**GIVEN INFORMATION:**
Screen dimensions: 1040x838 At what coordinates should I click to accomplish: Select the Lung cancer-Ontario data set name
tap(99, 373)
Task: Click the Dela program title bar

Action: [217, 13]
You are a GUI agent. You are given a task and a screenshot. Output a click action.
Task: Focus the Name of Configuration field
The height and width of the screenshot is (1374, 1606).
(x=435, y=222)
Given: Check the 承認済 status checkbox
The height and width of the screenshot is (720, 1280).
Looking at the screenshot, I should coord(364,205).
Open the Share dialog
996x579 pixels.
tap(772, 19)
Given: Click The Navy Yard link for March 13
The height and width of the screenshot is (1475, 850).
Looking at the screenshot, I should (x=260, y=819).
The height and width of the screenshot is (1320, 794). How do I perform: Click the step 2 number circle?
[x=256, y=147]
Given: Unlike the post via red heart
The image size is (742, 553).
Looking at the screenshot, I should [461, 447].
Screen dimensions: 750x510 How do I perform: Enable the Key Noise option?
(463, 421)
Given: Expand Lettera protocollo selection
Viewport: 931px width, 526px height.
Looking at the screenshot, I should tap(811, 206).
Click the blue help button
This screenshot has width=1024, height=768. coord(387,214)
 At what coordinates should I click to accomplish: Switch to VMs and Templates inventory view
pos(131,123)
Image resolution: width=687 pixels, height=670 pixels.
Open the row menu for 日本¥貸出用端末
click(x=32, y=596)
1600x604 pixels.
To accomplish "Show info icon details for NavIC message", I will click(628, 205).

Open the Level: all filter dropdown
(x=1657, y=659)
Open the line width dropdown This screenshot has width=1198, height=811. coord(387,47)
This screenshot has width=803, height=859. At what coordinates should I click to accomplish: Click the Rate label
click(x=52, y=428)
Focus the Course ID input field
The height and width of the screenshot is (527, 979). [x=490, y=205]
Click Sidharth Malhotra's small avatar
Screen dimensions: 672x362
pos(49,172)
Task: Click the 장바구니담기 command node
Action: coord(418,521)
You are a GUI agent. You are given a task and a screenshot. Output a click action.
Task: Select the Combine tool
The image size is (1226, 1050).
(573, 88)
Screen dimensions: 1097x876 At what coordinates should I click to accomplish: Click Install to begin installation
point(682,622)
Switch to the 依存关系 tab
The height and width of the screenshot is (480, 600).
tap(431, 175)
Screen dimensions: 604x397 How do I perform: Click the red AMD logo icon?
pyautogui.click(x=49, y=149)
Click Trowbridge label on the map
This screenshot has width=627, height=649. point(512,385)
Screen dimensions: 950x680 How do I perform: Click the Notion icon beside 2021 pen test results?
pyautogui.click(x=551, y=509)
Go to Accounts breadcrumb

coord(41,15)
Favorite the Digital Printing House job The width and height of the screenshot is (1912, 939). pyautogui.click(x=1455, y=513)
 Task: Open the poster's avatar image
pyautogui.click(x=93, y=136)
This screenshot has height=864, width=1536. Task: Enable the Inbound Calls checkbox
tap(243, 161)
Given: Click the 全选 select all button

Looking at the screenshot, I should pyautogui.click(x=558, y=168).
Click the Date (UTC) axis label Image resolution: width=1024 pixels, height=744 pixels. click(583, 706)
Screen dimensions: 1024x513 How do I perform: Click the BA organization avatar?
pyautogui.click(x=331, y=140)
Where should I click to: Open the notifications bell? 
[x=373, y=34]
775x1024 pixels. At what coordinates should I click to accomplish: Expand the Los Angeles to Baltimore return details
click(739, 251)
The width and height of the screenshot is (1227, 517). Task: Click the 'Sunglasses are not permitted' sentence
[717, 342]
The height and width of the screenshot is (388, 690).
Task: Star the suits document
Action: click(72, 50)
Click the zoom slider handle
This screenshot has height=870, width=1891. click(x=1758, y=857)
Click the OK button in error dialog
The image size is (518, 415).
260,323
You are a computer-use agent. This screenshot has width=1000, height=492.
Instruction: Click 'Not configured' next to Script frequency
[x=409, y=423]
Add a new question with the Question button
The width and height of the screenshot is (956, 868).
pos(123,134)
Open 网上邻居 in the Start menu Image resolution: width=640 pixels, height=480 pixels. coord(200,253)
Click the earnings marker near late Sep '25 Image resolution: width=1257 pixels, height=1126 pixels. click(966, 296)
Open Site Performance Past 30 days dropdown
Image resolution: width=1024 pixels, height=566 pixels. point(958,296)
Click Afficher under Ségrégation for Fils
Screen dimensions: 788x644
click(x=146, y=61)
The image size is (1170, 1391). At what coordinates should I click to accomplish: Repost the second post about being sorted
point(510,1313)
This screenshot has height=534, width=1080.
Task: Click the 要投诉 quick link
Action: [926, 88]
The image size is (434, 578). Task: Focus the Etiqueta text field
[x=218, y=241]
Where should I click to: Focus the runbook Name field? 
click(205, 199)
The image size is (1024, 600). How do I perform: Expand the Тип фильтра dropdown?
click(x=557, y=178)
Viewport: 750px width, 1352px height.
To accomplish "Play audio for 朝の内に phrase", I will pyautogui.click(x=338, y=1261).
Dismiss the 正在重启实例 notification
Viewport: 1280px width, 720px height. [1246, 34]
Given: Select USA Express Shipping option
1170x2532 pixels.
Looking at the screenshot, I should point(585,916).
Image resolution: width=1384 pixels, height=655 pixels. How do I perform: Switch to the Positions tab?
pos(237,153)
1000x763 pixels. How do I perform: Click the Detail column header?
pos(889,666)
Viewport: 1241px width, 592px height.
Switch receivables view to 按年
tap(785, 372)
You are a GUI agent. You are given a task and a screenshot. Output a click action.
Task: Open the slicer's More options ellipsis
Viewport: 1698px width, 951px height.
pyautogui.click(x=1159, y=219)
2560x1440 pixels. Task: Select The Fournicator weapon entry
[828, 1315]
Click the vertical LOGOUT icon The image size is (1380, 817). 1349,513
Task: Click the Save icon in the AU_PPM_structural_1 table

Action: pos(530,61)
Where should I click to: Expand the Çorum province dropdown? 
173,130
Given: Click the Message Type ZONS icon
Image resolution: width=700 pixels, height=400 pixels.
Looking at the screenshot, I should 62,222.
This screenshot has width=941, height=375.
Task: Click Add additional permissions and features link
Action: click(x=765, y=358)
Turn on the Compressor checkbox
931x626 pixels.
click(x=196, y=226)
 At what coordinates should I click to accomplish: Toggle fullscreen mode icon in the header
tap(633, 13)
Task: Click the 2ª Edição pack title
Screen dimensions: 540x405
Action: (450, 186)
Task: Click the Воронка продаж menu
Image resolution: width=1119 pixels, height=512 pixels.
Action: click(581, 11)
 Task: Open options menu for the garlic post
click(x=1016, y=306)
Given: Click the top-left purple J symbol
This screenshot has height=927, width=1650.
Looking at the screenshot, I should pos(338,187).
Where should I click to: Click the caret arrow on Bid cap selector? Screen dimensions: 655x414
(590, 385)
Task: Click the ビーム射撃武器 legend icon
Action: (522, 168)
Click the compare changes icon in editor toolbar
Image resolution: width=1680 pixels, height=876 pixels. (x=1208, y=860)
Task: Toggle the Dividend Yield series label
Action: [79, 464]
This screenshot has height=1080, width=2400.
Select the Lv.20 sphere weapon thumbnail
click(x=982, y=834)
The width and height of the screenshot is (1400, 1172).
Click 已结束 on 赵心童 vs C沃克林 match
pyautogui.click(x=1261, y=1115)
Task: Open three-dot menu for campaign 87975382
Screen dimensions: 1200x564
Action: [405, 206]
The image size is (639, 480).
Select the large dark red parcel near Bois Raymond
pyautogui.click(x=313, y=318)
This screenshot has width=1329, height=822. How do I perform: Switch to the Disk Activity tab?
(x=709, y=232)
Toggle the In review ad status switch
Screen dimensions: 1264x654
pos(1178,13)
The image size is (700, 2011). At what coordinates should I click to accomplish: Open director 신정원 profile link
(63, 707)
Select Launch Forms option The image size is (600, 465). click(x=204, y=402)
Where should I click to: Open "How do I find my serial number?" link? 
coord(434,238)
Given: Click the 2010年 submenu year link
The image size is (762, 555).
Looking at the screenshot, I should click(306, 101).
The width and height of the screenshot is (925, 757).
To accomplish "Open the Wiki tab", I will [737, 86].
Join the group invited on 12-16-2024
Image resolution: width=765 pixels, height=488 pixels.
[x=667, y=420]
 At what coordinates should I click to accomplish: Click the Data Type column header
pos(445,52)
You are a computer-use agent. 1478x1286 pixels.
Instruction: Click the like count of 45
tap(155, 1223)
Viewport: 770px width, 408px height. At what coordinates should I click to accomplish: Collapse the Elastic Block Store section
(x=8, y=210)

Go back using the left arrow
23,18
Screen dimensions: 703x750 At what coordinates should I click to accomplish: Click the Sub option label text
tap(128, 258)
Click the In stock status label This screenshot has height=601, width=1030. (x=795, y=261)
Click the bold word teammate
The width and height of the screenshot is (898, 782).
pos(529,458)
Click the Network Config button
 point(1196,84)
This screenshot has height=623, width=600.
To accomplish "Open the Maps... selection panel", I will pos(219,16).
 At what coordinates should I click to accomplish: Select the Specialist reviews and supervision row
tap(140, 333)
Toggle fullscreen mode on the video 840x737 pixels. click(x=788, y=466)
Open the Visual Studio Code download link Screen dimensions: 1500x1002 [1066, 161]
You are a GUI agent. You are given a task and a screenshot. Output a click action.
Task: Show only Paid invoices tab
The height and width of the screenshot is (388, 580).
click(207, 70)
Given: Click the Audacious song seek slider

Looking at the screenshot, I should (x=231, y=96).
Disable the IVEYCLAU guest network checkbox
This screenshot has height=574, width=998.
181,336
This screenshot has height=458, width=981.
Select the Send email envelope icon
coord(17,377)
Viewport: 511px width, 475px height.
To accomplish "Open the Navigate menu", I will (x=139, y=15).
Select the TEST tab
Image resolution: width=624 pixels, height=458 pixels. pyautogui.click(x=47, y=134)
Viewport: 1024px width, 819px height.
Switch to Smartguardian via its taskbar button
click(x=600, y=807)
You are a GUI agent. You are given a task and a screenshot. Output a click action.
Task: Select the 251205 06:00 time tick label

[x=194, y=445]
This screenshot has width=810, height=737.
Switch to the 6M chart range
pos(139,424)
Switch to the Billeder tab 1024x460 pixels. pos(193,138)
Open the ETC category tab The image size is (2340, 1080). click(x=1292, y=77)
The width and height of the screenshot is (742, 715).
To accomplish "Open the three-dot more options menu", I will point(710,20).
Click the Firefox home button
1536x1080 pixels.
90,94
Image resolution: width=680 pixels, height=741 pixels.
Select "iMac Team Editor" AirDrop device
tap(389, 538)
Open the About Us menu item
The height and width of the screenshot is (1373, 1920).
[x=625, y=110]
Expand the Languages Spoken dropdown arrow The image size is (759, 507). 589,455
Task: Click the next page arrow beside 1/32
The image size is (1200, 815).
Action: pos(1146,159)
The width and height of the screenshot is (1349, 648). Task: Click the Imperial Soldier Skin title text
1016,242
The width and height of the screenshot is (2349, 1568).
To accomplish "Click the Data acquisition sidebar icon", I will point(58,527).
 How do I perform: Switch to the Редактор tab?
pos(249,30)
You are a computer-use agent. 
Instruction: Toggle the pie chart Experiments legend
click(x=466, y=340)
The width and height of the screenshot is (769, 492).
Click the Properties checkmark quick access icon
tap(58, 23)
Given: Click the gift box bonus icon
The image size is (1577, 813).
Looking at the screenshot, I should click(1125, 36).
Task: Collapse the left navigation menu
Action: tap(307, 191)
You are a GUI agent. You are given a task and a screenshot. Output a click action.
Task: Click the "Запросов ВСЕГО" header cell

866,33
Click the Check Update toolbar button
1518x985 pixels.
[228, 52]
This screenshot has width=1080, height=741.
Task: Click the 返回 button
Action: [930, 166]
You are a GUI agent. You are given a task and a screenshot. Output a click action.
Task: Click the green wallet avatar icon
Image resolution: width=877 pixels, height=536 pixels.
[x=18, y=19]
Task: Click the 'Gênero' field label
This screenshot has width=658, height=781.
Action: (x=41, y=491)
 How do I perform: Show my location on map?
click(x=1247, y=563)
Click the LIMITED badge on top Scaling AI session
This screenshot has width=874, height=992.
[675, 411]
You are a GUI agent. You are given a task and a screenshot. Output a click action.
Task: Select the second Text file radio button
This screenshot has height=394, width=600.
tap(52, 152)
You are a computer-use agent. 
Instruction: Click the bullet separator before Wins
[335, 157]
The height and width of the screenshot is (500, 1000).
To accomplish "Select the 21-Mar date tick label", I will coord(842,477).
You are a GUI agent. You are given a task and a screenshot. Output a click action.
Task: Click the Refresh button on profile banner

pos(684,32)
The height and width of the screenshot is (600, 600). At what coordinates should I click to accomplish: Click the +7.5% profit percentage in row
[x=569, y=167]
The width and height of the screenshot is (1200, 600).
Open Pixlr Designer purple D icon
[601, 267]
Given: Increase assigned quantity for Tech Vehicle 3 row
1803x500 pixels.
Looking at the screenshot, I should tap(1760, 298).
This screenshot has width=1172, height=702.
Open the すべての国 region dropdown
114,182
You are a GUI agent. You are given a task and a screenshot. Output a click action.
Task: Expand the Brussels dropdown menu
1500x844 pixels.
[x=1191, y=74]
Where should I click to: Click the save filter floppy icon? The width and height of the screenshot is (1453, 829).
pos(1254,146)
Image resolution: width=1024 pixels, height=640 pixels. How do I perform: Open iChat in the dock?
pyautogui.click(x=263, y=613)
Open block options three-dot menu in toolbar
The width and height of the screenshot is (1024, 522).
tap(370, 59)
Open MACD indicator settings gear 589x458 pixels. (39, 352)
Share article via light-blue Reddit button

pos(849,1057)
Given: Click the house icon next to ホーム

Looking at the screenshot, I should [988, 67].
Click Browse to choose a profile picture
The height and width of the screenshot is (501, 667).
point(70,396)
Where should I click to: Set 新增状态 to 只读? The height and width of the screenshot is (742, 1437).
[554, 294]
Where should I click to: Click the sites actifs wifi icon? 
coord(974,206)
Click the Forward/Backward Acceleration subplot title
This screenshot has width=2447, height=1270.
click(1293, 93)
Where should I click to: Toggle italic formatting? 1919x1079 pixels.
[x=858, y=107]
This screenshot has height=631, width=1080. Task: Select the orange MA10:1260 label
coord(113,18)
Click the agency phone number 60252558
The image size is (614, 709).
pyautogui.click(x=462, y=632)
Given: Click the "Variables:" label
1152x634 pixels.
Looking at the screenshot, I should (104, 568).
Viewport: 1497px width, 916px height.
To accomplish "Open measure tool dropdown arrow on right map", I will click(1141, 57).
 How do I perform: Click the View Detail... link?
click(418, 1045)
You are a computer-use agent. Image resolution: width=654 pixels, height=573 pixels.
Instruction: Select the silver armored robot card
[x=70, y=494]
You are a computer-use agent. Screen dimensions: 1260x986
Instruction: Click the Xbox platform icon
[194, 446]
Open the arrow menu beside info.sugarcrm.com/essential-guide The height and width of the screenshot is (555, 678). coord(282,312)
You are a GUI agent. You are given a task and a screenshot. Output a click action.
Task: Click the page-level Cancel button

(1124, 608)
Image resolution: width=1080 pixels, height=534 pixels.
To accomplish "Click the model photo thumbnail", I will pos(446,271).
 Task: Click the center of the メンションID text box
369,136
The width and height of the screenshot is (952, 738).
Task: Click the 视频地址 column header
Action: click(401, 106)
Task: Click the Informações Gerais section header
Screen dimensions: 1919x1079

**WHAT TO DO:** Above are the records; print exactly the lines from the line with "Toggle the In review ad status switch" to the line with "Select Launch Forms", including both, and nothing else.

**RESULT BELOW:**
Toggle the In review ad status switch
Screen dimensions: 1264x654
pos(1178,13)
The image size is (700, 2011). At what coordinates should I click to accomplish: Open director 신정원 profile link
(63, 707)
Select Launch Forms option The image size is (600, 465). click(x=204, y=402)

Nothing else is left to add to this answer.